§ Work instructions:
1. Summarize the passage on Bernstein recordings in two sentences.
2. Set down the passage on Bernstein recordings word for word from "Just seven years" to "happiness and joy.".
3. Carry the passage on Bernstein recordings further, picking up after its final sentence.

§ Text block:

_ _ _ _ _

Lenny recorded Stravinsky’s Rite of Spring many times, also, but there is no quibbling about the one to go to. It is his first, from 1958 with the New York Phil. When the composer first heard the recording, his only response was “Wow!” Lots of conductors have the measure of the Rite, but there is a rhythmic vitality, a violence and explosiveness to the 1958 recording that has never been matched, even by Lenny. 

Just seven years after Stravinsky’s blast, came Darius Milhaud’s Le Boeuf sur le toit (“The Bull on the Roof”), which he says he wrote as “fifteen minutes of music, rapid and gay, as a background to any Charlie Chaplin silent movie.” It is a piling up of Brazilian tunes, in several keys at once, and is as bright and toe-tappy as anything. Indeed, it becomes an ear-worm and you will be hearing its tunes over and over in your head for the rest of the day. The Bernstein recording also features La Création du Monde from 1923, which is a fully realized jazz composition for a ballet about an African creation story. This is Lenny in his element. You can just see him dancing on the podium with happiness and joy.

_ _ _ _ _

§ Record extracts:
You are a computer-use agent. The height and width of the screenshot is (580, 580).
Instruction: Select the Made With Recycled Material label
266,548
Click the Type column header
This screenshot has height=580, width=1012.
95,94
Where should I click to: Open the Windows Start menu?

_ _ _ _ _

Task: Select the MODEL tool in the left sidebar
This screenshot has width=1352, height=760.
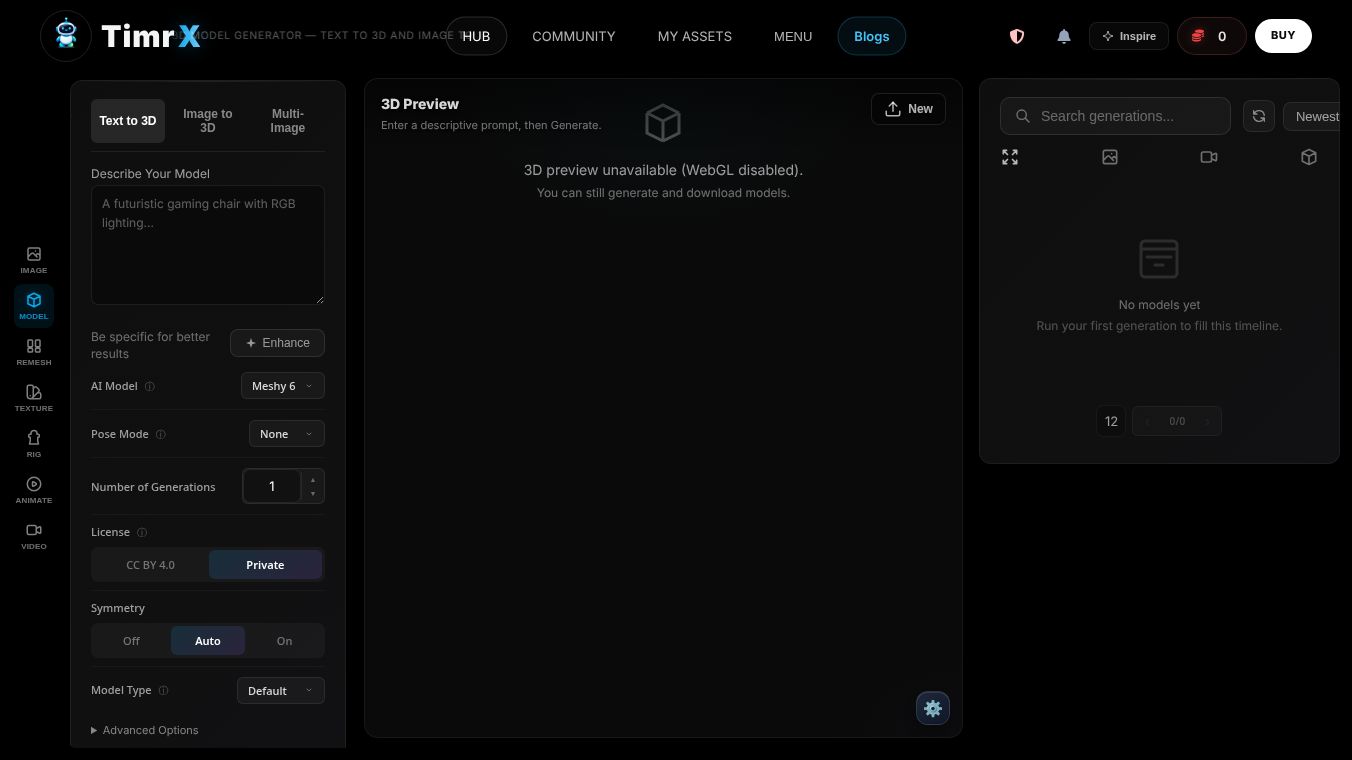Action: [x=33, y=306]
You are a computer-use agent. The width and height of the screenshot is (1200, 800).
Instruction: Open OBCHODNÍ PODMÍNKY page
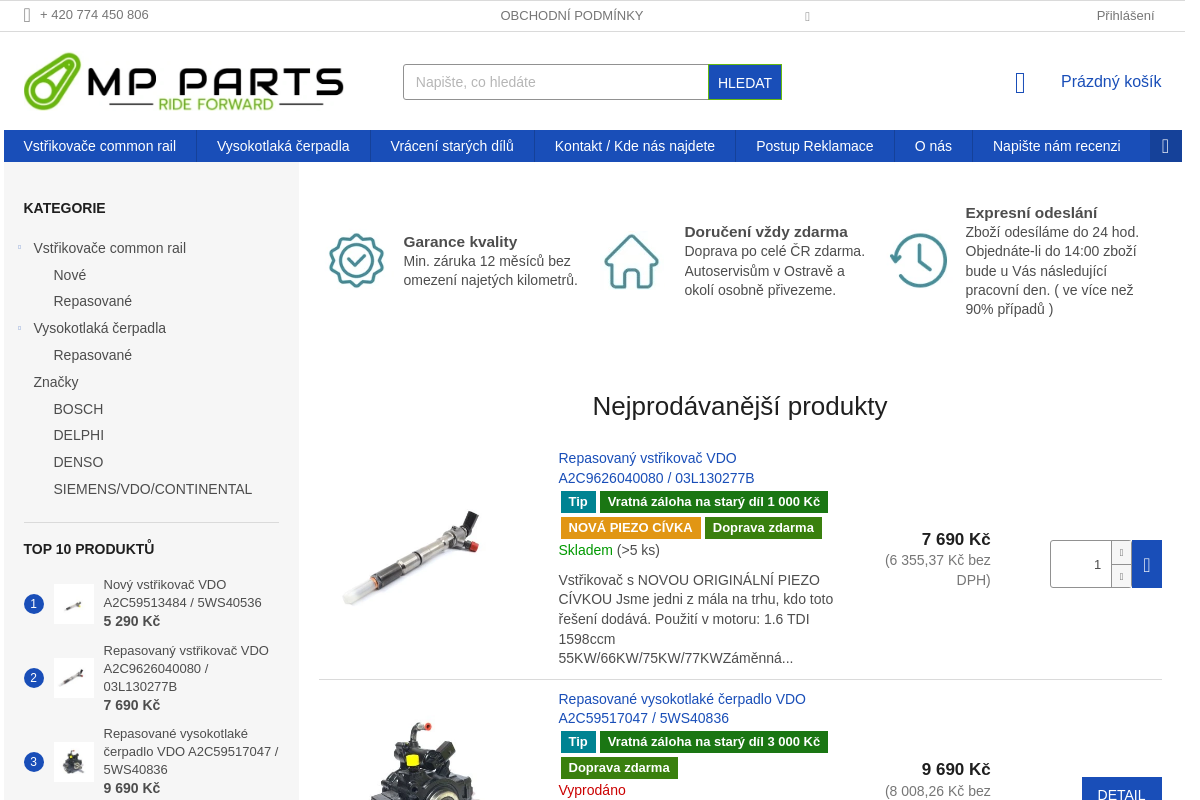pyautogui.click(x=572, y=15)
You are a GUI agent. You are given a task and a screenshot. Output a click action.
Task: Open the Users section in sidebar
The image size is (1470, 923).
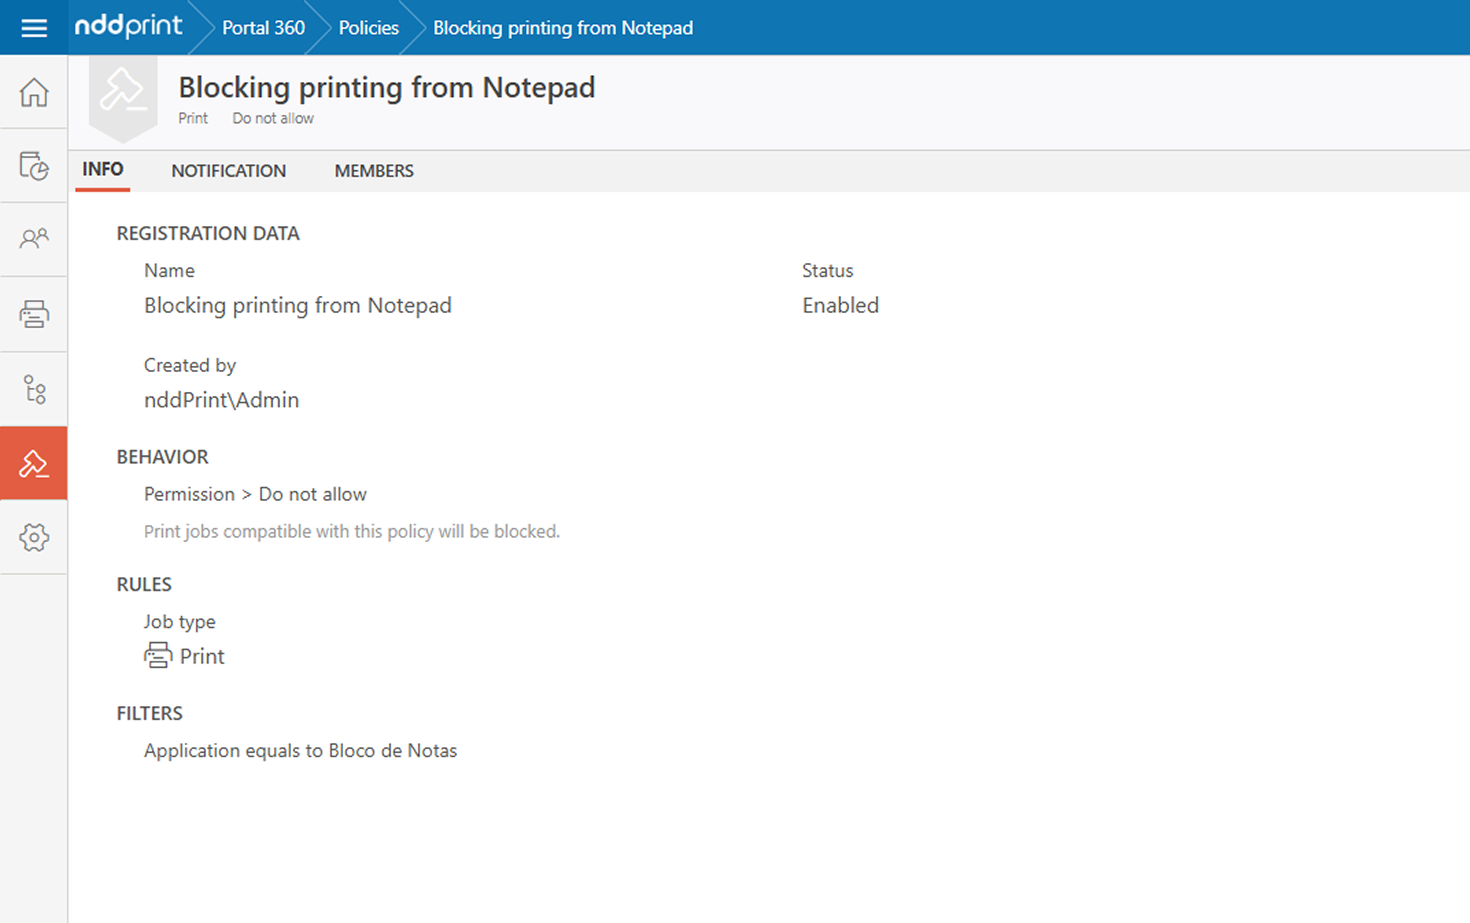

_ _ _ _ _

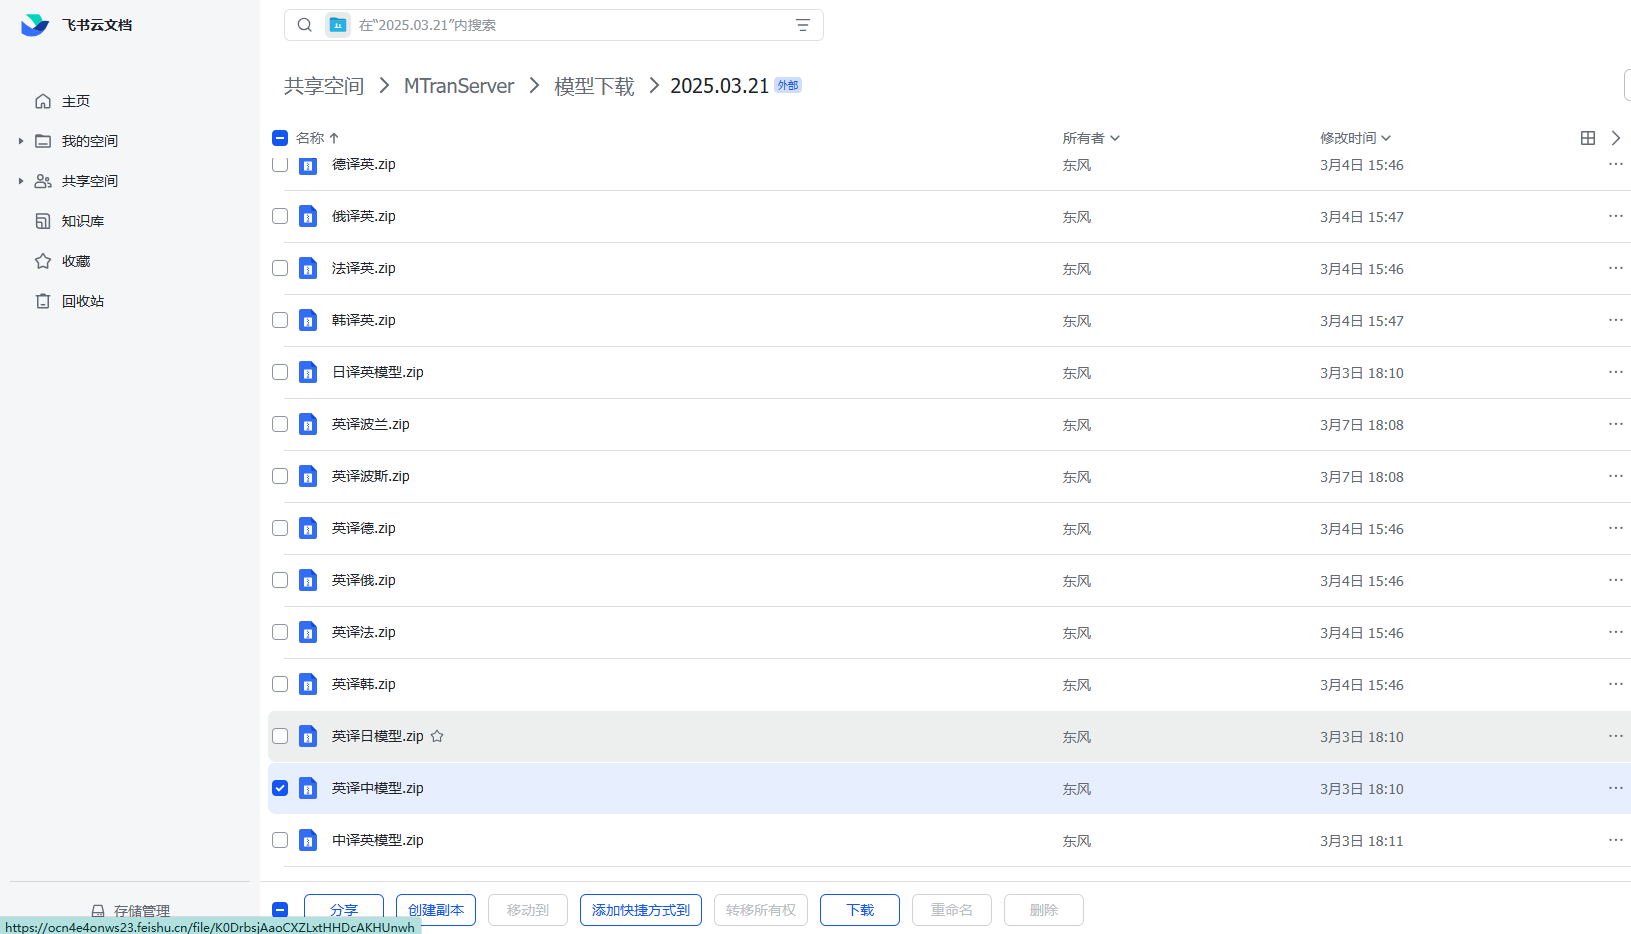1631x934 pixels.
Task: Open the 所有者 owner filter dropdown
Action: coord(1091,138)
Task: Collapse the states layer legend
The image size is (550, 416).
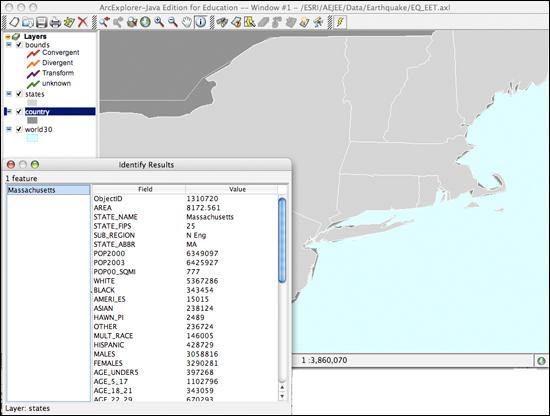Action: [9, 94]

_ _ _ _ _

§ Answers below:
1. The passage singles out Lenny's first recording of Stravinsky's Rite of Spring, made in 1958 with the New York Phil, as unmatched for its rhythmic vitality, violence and explosiveness, and notes that the composer's only response to it was "Wow!" It then describes Milhaud's Le Boeuf sur le toit as a bright, toe-tapping piling up of Brazilian tunes in several keys at once, and adds that the Bernstein recording also includes La Création du Monde, a jazz composition for a ballet about an African creation story, which shows Lenny in his element.

2.
Just seven years after Stravinsky’s blast, came Darius Milhaud’s Le Boeuf sur le toit (“The Bull on the Roof”), which he says he wrote as “fifteen minutes of music, rapid and gay, as a background to any Charlie Chaplin silent movie.” It is a piling up of Brazilian tunes, in several keys at once, and is as bright and toe-tappy as anything. Indeed, it becomes an ear-worm and you will be hearing its tunes over and over in your head for the rest of the day. The Bernstein recording also features La Création du Monde from 1923, which is a fully realized jazz composition for a ballet about an African creation story. This is Lenny in his element. You can just see him dancing on the podium with happiness and joy.

3.
Then, there is another highly controversial recording — his DG performance of George Gershwin’s Rhapsody in Blue. Lenny, playing the piano part himself, plays it not as a jazz riff, but as if it were, from bottom-to-top, a classical piano concerto, rather like Ravel’s Concerto in G. Critics miss the easy jazzy element of famous performances by Earl Wilde or Oscar Levant, but Bernstein’s version seems to those who adore it (as I do) as a perfectly genuine alternate view. And it is gorgeous. Did I mention that? Absolutely gorgeous. 

Dimitri Shostakovich wrote his massive Symphony No. 7 “Leningrad” during the German siege of that city in 1942. It is a piece that defeats many orchestras and conductors; it is very difficult to keep it from diffusing into long, undigested sections. Lenny keeps it going as a single directional line from beginning to glorious end, and the Chicago Symphony has the cojones to perform what is asked of them. Almost everyone agrees, this is the Leningrad Symphony to hear.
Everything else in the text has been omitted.